J’avais oublié la vieille dame au bout du couloir.

— Ils sont allés où?

— Qui?

— Mes enfants.

— Manger.

— Ils font bien. Je ne sais pas si le Seigneur  a de bons repas de l’autre côté. Je ne comprends pas que s’il y avait au début Adam et Ève, il n’y avait qu’eux et que pour bâtir ce monde ils ont dû faire l’amour ensemble. Je ne sais pas.

Je lui ai donné un peu d’eau et j’ai entrevu ses masses cancéreuses boursoufler son cou.  Ça m’a rendu triste. Pendant que je prenais ses signes vitaux, elle m’a demandé :

— Pourquoi vous me gardez en vie?

Silence.

— Parce que vous êtes encore en vie.

— Si j’étais en vie, je danserais de ce bon vieux Rock-and-Roll ou j’irais marcher en longeant la rue principale avec Marie-Thérèse. On est en vie quand on fait quelque chose. Les cartes à jouer? Ah! Je la connais celle-là. Toujours 52 moyens de vous rendre la vie intéressante.

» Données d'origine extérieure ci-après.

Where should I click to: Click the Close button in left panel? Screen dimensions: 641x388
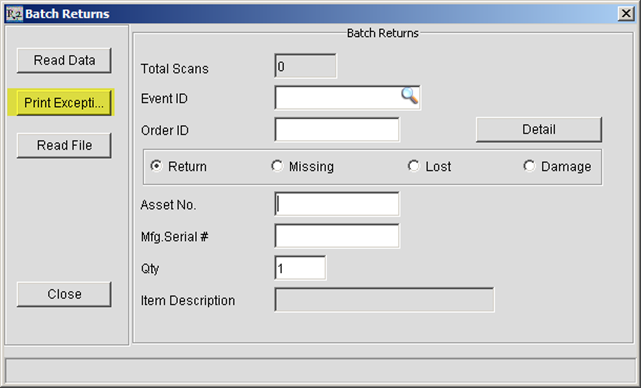coord(64,294)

— Si j’avais su, j’aurais consulté un vétérinaire.

— Un vétérinaire?

— Oui. Claire. Elle a envoyé mon chat dans la paix je ne sais où avec une seule piqûre. Une injection de je ne sais quoi. Mais mon chat n’a pas souffert. Il s’est éteint comme un ballon cesse de garder son air.

Son fils lui avait apporté une photo qui datait des années quarante. Elle   était belle comme une fleur dans l’été-bébé de la vie. Elle et son mari étaient  assis dans un nid d’herbe.  Il y avait de la lumière partout. De la lumière crue d’un soleil de midi dans laquelle elle était toute nimbée. Elle était si belle qu’on aurait dû en faire une chanson, la transformer en son, en image . En tout ce qui reste dans une vie où tout part.  Mais là, comme les fleurs séchées, les pétales qui baissent les bras, elle s’en allait d’ici-bas. Il ne lui restait que sa beauté intérieure et  son tempérament d’acier trempé dans une vie.

***

— Tu voudrais bien prendre ma main?

Je l’ai fait. Une main non pas rugueuse, mais comme amollie, sans force, malléable, une main sans lendemain. Bien que ça a été magique. Et je n’ai jamais su pourquoi. Il faisait déjà noir, mais j’ai fermé les yeux.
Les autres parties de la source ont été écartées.